Bea Tollman is the wife of Stanley Tollman, founder and chairman of The Travel Corporation, which owns Uniworld as well as other brands including Red Carnation Hotels, Trafalgar Tours, and Insight Vacations.
Working with executive chef Jennifer Clifton, Bea is an indomitable force in the kitchen and elsewhere.
As a child growing up in South Africa she never gave much thought to cooking, but all that changed when she travelled to Europe at the age of 16. Encountering fine dining for the first time, she developed a self-taught expertise that was put to good use a few years later when she married Stanley, a second-generation hotelier from Johannesburg.
Expanding from the Nugget Hotel to the Colony restaurant in Jo’burg’s Hyde Park Hotel, and then to the Contented Sole and The Hydeaway – South Africa’s first disco – Bea’s elegant cuisine and its supper-club setting began to attract the rich and famous.
While the likes of Marlene Dietrich, George Peppard, Stanley Baker and Michael Caine became regulars, Bea still found time to have four children.
“I spent many hours cooking and testing recipes, poring over international magazines and cookbooks, always trying new dishes in the kitchen with the chefs and cooks,” she says.
“Most of the kitchen staff called me ’Mommy’ at a time when women were typically not cooks in a restaurant, let alone heads of a kitchen brigade.
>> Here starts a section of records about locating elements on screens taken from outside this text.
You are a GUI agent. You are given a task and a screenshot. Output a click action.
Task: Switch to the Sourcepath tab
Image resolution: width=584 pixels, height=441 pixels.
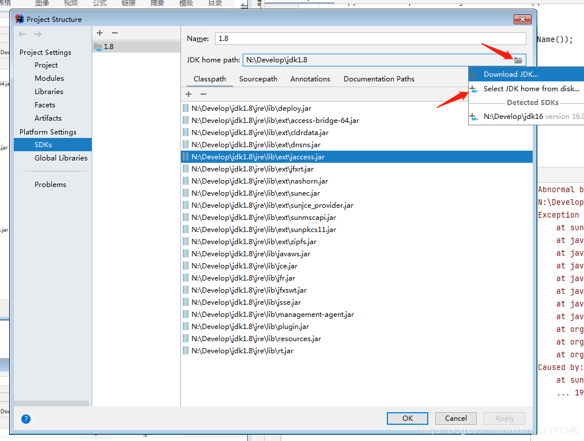coord(258,79)
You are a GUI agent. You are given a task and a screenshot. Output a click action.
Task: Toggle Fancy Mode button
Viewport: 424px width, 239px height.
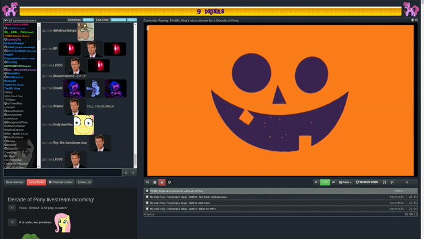point(36,182)
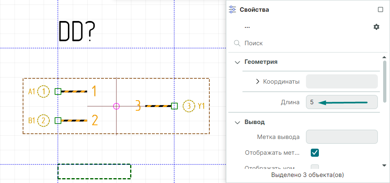Viewport: 390px width, 183px height.
Task: Toggle the Отображать номер checkbox
Action: 315,168
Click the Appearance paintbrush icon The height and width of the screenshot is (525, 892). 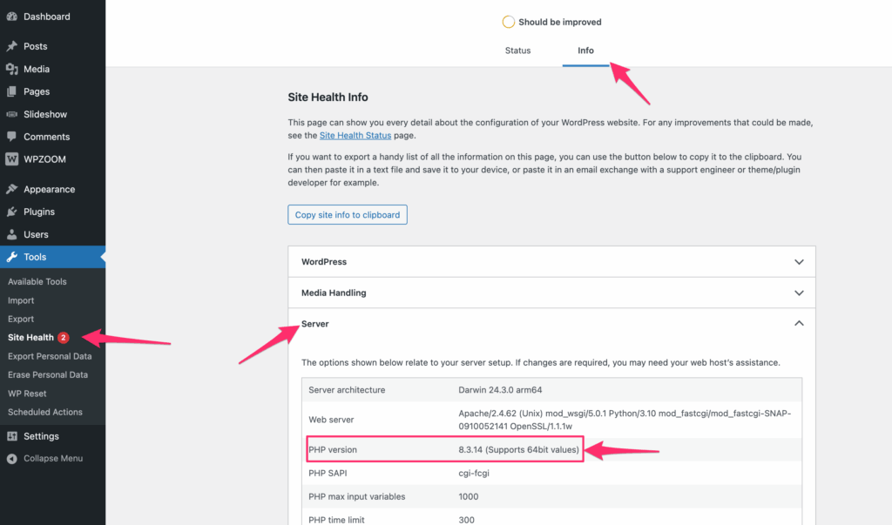11,189
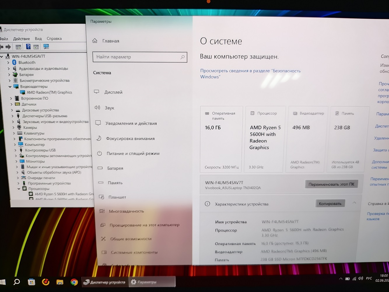The image size is (389, 292).
Task: Click the Home icon in Settings
Action: pos(95,41)
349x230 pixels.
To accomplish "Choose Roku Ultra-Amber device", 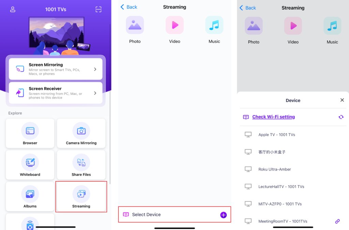I will 293,169.
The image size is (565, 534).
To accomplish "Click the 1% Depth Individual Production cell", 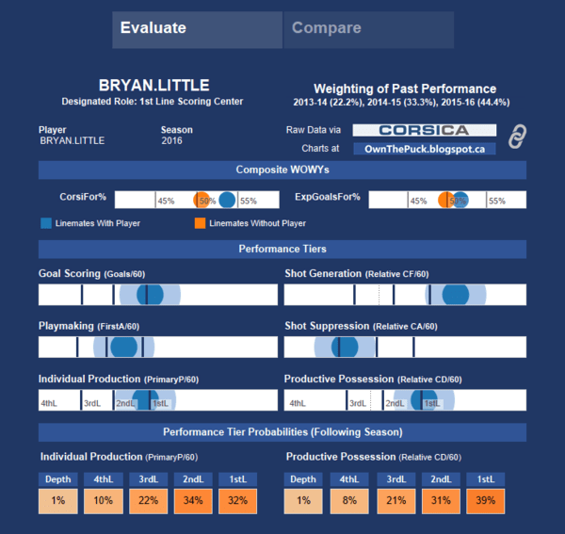I will point(57,501).
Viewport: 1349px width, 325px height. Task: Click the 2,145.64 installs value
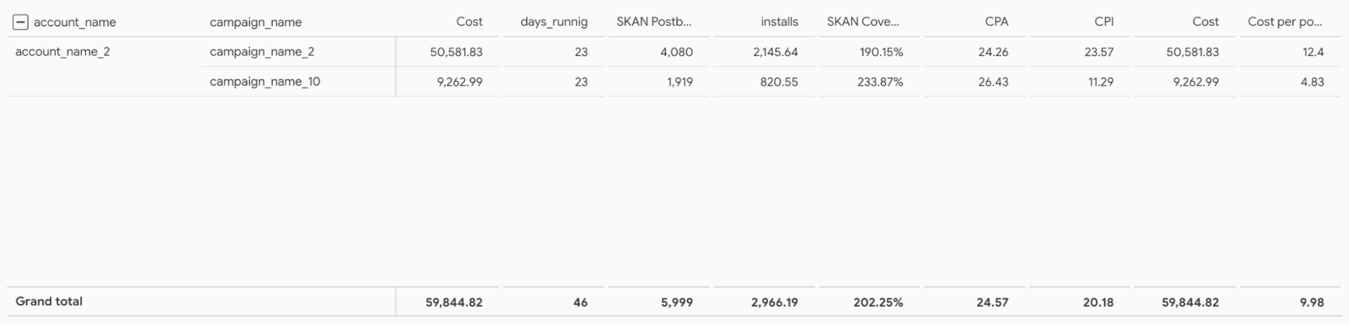click(775, 52)
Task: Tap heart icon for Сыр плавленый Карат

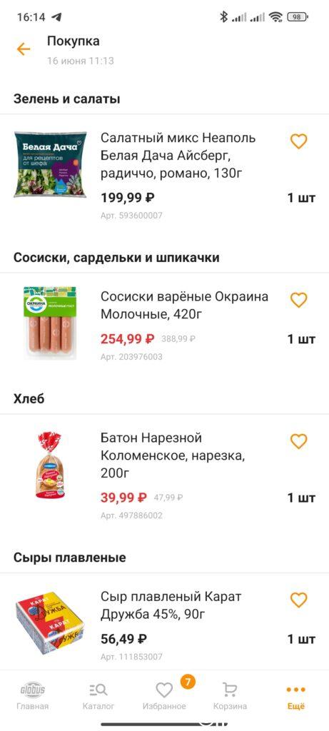Action: pyautogui.click(x=299, y=600)
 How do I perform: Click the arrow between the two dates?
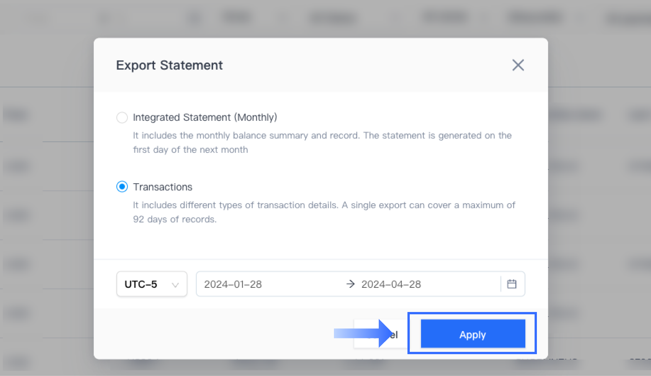tap(350, 284)
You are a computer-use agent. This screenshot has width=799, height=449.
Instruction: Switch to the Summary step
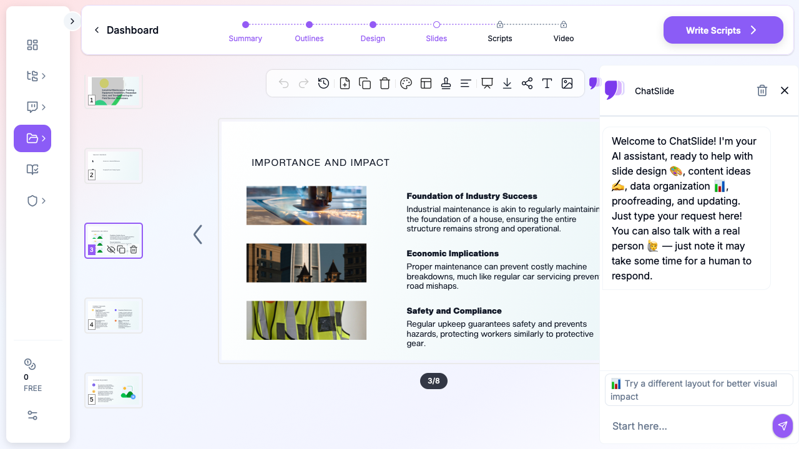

After a gourmet dinner at The Colony, when people would ask if they could meet the chef, they would be told: ’Sorry, he’s gone home for the night. He’s tired.’”
Today Bea oversees the menus at 17 four and five-star Red Carnation Hotels on three continents, as well as a restaurant in London, a country inn in Dorset, and across the Uniworld fleet of 18 ships.
“My love of fine dining and good food was perhaps slow to blossom, but was immediately felt from the heart,” she says. “I have never stopped feeling a thrill of pleasure when hearing that a guest has appreciated a good meal and enjoyed a lovely stay.
“As a wife, mother, and now a grandmother, it always gives me great pride and joy to serve a delicious meal to a big, boisterous table of family and friends. That is what our family’s life has always been, with food at the heart of it all: one large table where all our loved ones have a place and where the food is always good.
“Delicious comfort food has always been my speciality, with each dish highlighting the ingredients and none being overpowering. I believe that most people when dining out want good value and satisfying food without too much complication or fuss.
“I have learnt much along the way, but one particularly important golden rule is to always seek out the freshest seasonal ingredients, no matter where you are.”